I think that the new glob negation feature is great (#13663), but I got burnt because I forgot the space after the !. (I was in the process of porting a site to the new sites.matrix and thought that the feature was broken.)
For example, I used:
files: ['!specs/**'] # Doesn't work - silently ignored
When I needed:
files: ['! specs/**'] # Works
@bep, I’m curious why there’s a requirement for a space following the !. You’re very explicit about this requirement in #13663, but don’t explain why. Other systems, including .gitignore, Prettier, ESLint, etc., just need a leading ! without a space.
Otherwise, would it make sense for Hugo to emit a warning when a pattern starts with ! but doesn’t match the "! " prefix? That would help users discover the correct syntax instead of failing silently.
I think this is a valid Glob pattern: !a. So to, Hugo’s "! " negates the match result, not the pattern, and short circuits on match, so:
!a is very different from ! a
And without the space, we could never write ! !a
So, to avoid the above ambigouty (I can never spell that word), we needed some kind of separator, and a "! " is used in some other internal tooling in Hugo, so that was it. With the latest Hugo we added more prefixes, which makes this decision even “smarter”.
If I’m not mistaken, Hugo uses GitHub - gobwas/glob: Go glob, which does not interpret a leading! in any special way. A ! only has meaning inside a character class, like [!abc]. That is, !abc matches the literal string !abc. (How likely is it that there’s a file name starting with !? Very unlikely IMHO.)
So, as far as I can tell, the space after the ! in Hugo’s negation syntax isn’t necessary. Could it be dropped? Or could Hugo, at a minimum, warn about !abc probably not meaning what the user expects?
We currently use glob slices for other things too (e.g., image Meta fields, content dimensions in a sites matrix), and I suspect we’ll use them more in the future. I have no idea if the literal string !a could appear in anything we might want to match against in the future; it might seem unlikely now, but you and I have both been bitten by stuff like this in the past.
With v0.155.0 we now have “range matchers” that use these operators, separated from the value by a… space:
@jmooring - thanks for that clarification. I haven’t used version dimensions yet, and wasn’t aware of the other operators.

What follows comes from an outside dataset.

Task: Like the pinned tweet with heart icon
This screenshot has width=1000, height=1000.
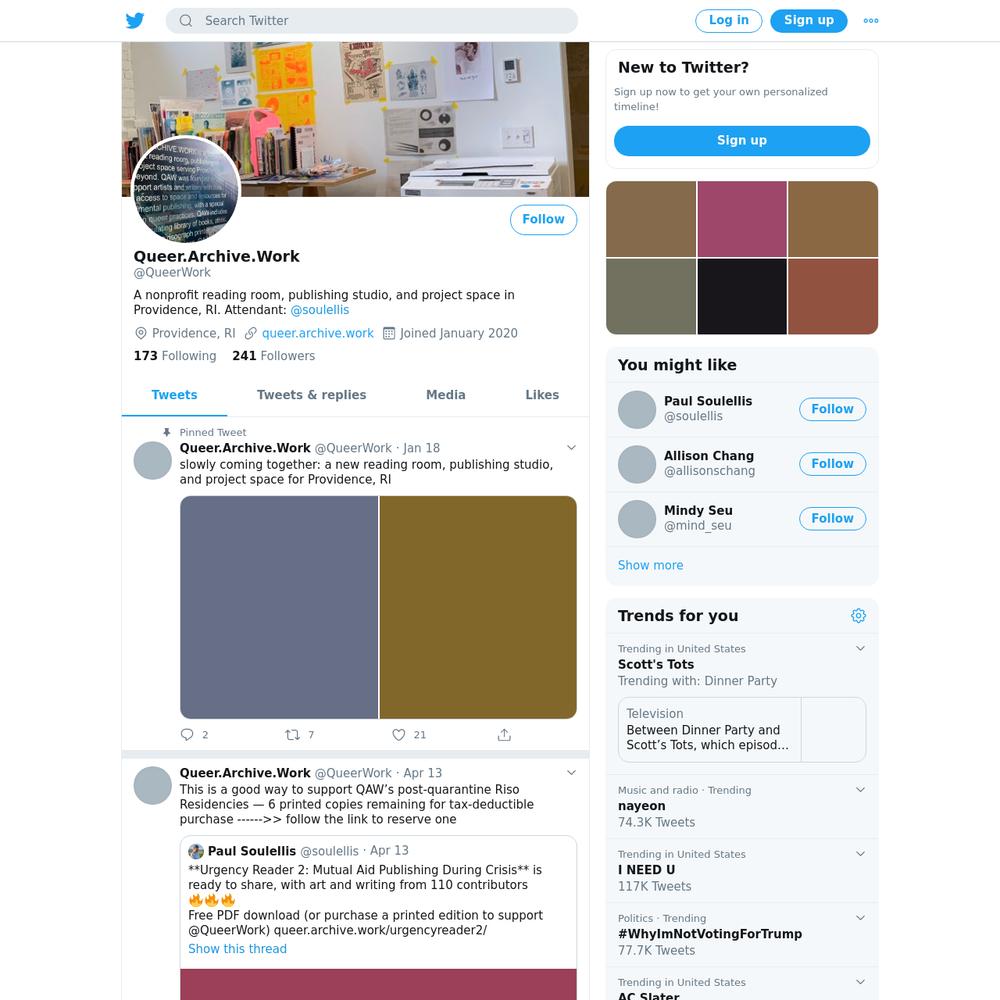Action: pos(399,735)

The source of my confusion was the following. The files entry reads:
files
(string or []string) A glob slice defining the files to include or exclude.
Glob slice reads:
A glob slice is a slice of strings where each string is a glob pattern.
I originally looked quickly at the Wikipedia Glob page (that “glob pattern” links to) and assumed that ! was a part of the Glob syntax because the “glob slice” definition I quoted above says it should be.
But based on our discussion, it would be more accurate to define the syntax of a glob slice in Hugo as:
An optional (Hugo glob-slice?) operator followed by a space; followed by
@bep - hopefully my comments above clarify the source of my confusion.
As I mentioned in opentelemetry.io/pull/9070, my original quibble is that for someone new to the sites.matrix and mounts files features, it’s easy to mistakingly write
files: ['!specs/**']
and be confused that (1) it doesn’t work as expected (that is, no files get included at all), and (2) there’s no indication that this is erroneous.
That being said, I understand the feature’s syntax better now, thanks!
Edit: I’d be glad to submit an update to the docs if that can help. Let me know.